Sec. 13. (a) It shall be unlawful for any person, by the use of the mails or of any means or instrumentality of interstate commerce or of any facility of any national securities exchange or otherwise, to solicit or to permit the use of his name to solicit any proxy or consent or authorization in respect of any security (other than an exempted security) registered on any national securities exchange unless (i) at such time prior to such solicitation as the Commission shall by rule or regulation prescribe the persons named to exercise such proxy, consent, or authorization shall file with the Commission a statement setting forth the purposes of the proxy, consent, or authorization, the persons to exercise it, their relations to and interest in the security, the names and addresses of the persons from whom similar proxies, consents, or authorizations are being solicited, and such further information, and in such form and detail, as the Commission may by rules and regulations prescribe as necessary or appropriate in the public interest or for the protection of investors, and (ii) every such solicitation shall include or be accompanied by such statement or such part thereof (except the names and addresses of the persons solicited) as the Commission shall by rules and regulations prescribe as necessary or appropriate in the public interest or for the protection of investors.

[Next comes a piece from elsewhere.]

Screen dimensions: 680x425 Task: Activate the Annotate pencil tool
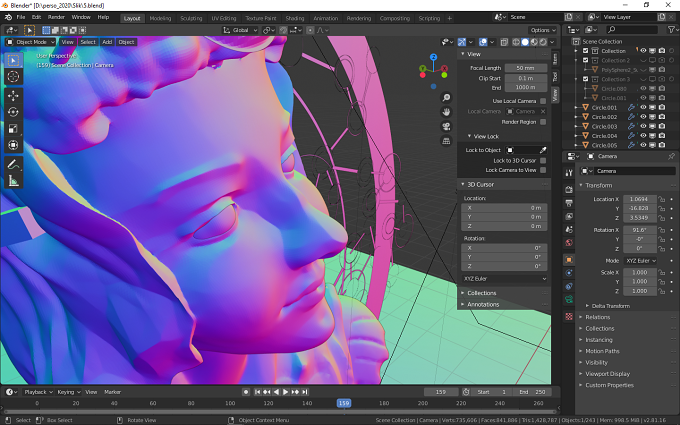click(x=13, y=164)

(b) It shall be unlawful for any member of a national securities exchange or any broker or dealer who transacts a business in securities through the medium of any such member to give a proxy, consent, or authorization in respect of any security registered on a national securities exchange and carried for the account of a customer without a specific written authorization from such customer.
SEC. 14. It shall be unlawful for any broker or dealer singly or in concert with any other person or persons to make use of the mails or any means or instrumentality of interstate commerce for the purpose of making or creating or enabling another to make or create a market for both the purchase and sale of any security (other than an exempted security) except on a national securities exchange, in contravention of such rules and regulations as the Commission may prescribe as necessary or appropriate to insure to investors protection comparable to that provided by and under authority of this Act in the case of national securities exchanges. The rules and regulations of the Commission may provide for the regulation of all transactions on such markets, for the registration with the Commission of dealers or brokers making or creating such a market, and for the registration of the securities for which they make or create a market.
DIRECTORS, OFFICERS, AND PRINCIPAL STOOK HOLDERS
SEC. 15. (a) Every person who is directly or indirectly the beneficial owner of more than 5 per centum of any class of any equity security (other than an exempted security) which is registered on a national securities exchange, or who is a director or an officer of the issuer of such security shall file with the exchange and with the Commission, at the time of the registration of such security or within ten days after he becomes such beneficial owner, or director, or officer, the amount of all equity securities of such issuer of which he is the beneficial owner, and within ten days after the close of each calendar month, if there has been any change in such ownership during such month, shall file with the exchange and the Commission a statement indicating his ownership at the close of the calendar month and such changes in his ownership as have occurred during such calendar month.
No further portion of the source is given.